- TASK TO COMPLETE
Could you print, exactly and without pictures, only the lines from the one with "Task: Select the Other service type checkbox" through the end of the records below?

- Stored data

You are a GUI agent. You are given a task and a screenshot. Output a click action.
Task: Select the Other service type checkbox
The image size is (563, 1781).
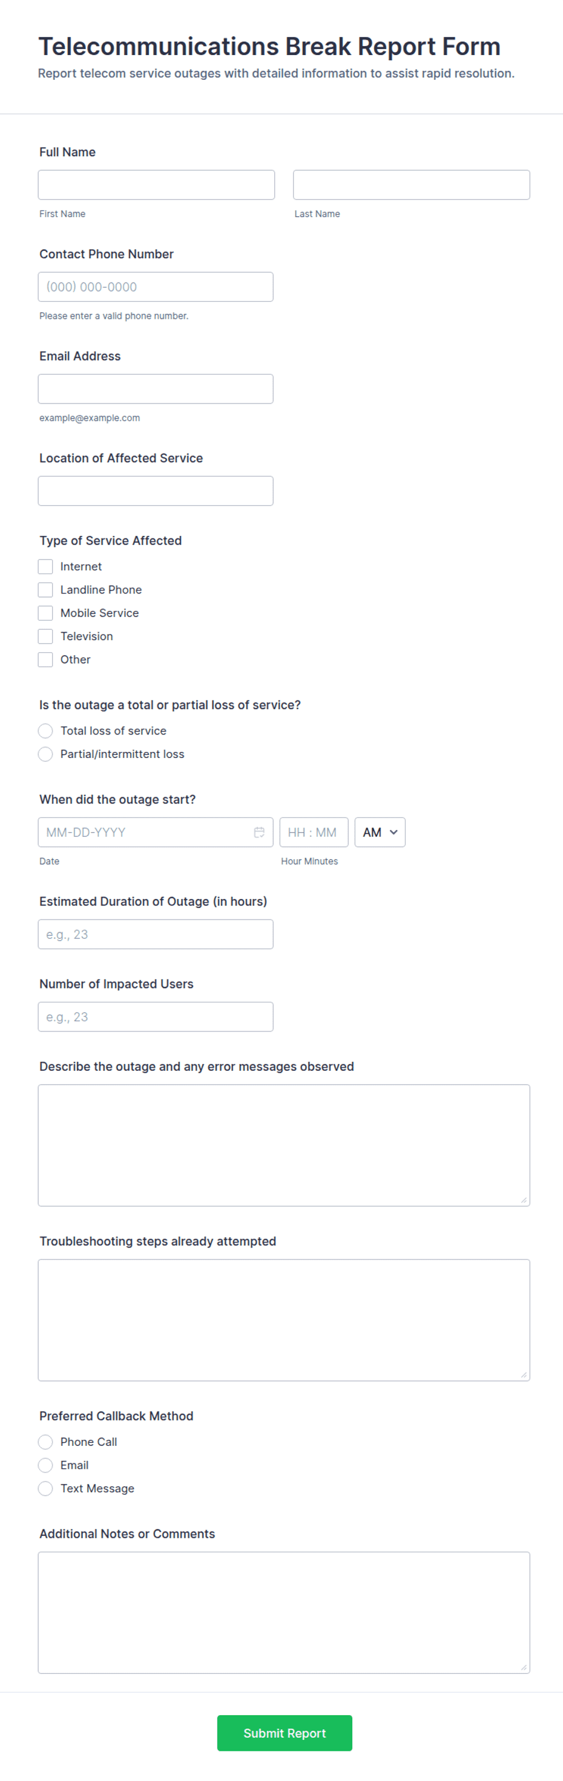46,660
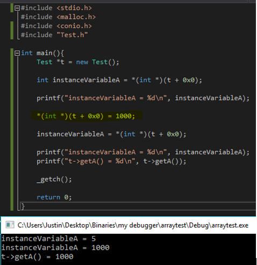257x265 pixels.
Task: Click the console output 'instanceVariableA = 5'
Action: [x=48, y=239]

- REPLY
Task: Select the Other service type checkbox
The image size is (563, 1781).
46,660
257x265 pixels.
Task: Click the console output 'instanceVariableA = 5'
Action: [x=48, y=239]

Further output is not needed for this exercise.